A confluence of events has presented the Russian Federation and the United States with an unusual opportunity to transform their relationship.

The unfortunate reality is that trust is at an exceedingly low level between the elites and publics of both nations. Building that trust requires a leap of faith that they can work together on the most difficult issues. The determination to drive such trust-building on a vexing issue was behind the decision of senior Americans and Russians brought together by the EastWest Institute in 2007 to explore if collaboration was possible on the issue of Iran's ballistic missile and nuclear program. Following a tough yet civil private debate in Moscow, the participants - including on the American side General (ret.) James L. Jones, Ambassador Henry Crumpton, and General (ret.) Lance Lord, and a senior Russian delegation led by Presidential Representative Ambassador Anatoly Safonov - agreed that EWI should convene leading scientists from both states to take up the Iran issue and make it the subject of the fi rst JTA - Joint Threat Assessment. It would be an attempt to see if the top scientists and experts of the two states could agree on the nature of the threat posed by Iran's nuclear and ballistic missile program. Our debate in Moscow demonstrated that there was no easy agreement on Iran's intentions. A great cloud of ‘smoke' hung over the policy communities of both nations - a mixing of emotions and unsubstantiated reports with facts and policies. There was no dialogue. Instead the issue generated independent monologues fraught with suspicion and distrust. The decision to move forward with a JTA was a risky one. There was no assurance that it could be done.
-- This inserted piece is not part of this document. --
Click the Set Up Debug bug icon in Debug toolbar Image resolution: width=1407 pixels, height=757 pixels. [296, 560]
Indeed, most outside experts told us that the task was impossible. Relations between Russia and the United States had deteriorated to a nadir not seen in decades. Among the major causes for the severe decline were the rushed ballistic missile defense agreements between the United States and Poland and between the United States and the Czech Republic to deploy assets in these European countries to counter a potential Iranian nuclear and missile threat. The United States government viewed this as a defensive move. Was Iran developing a capacity to hit Europe? How long would it take? The Russian government countered that the ballistic missile defense deployment near its borders was surely directed against Russia - an offensive move. Russian leaders and experts dismissed the idea that Iran currently possessed an offensive ballistic missile program capable of striking Europe. The sixteen Americans and Russians who sat around that Track 2 table back in 2007 in Moscow could have stopped at that impasse - but they did not. They agreed that the heart of the issue did not start with either the United States or with Russia but rather with the need to decipher the threat - what were Iran's technical capabilities? Could the two sides analyze and come to an agreement on the nature of the threat through a joint threat assessment?
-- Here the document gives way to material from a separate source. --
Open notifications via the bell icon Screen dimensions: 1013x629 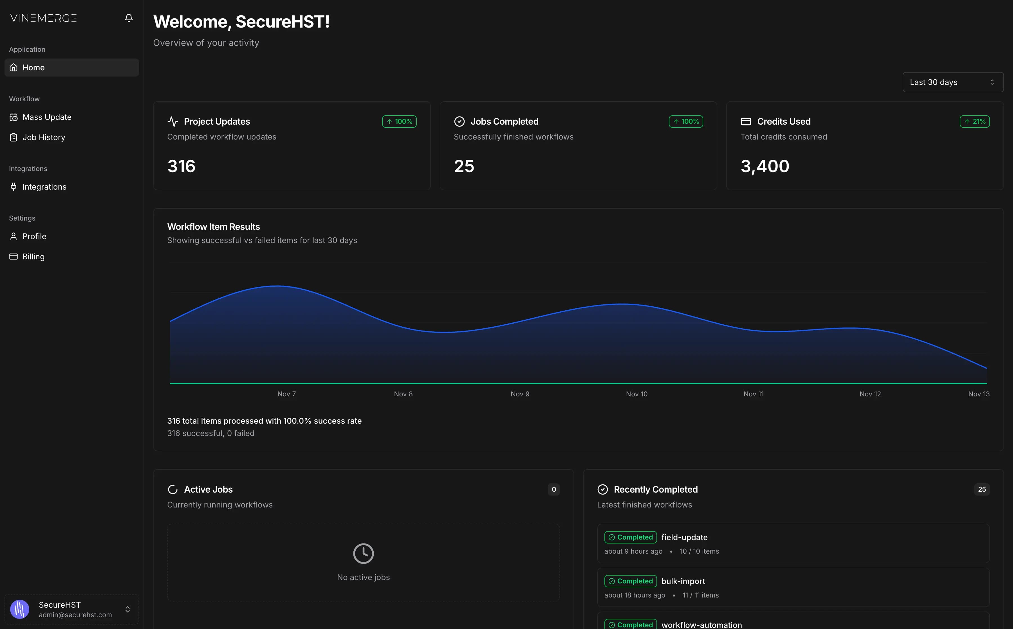[x=129, y=18]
Russia and the United States have been in dispute over the timeframe involved for Iran to acquire nuclear warheads and delivery vehicles, on the means needed to prevent that from happening, and - in the worst case that it cannot be prevented - the military operational responses available to both sides to defend against Iran's potential use of nuclear armed missiles. It was agreed that only after capabilities are ascertained can productive political conversations about motives and policy responses follow. Therein lay the mandate for the two teams of scientists, who worked independently and in a series of joint meetings that more often than not lasted well into the night.
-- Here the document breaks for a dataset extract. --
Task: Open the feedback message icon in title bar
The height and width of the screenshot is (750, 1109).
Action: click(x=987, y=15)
Though the Iranian nuclear program has been the subject of detailed forensic public analyses, much less detailed attention has been paid, in public at least, to the Iranian missile program. Claims and counterclaims abound and defy easy understanding by the non-specialist. This report aims to fi ll that gap by providing a detailed examination of Iranian nuclear and missile capabilities. When might Iran be capable of deploying nuclear warheads? Assuming that Iran can develop that capability, would the proposed missile defenses be able intercept Iranian missiles? What are the possibilities of U.S.-Russian cooperation in this area? These are the vital questions that this report examines and makes its assessments.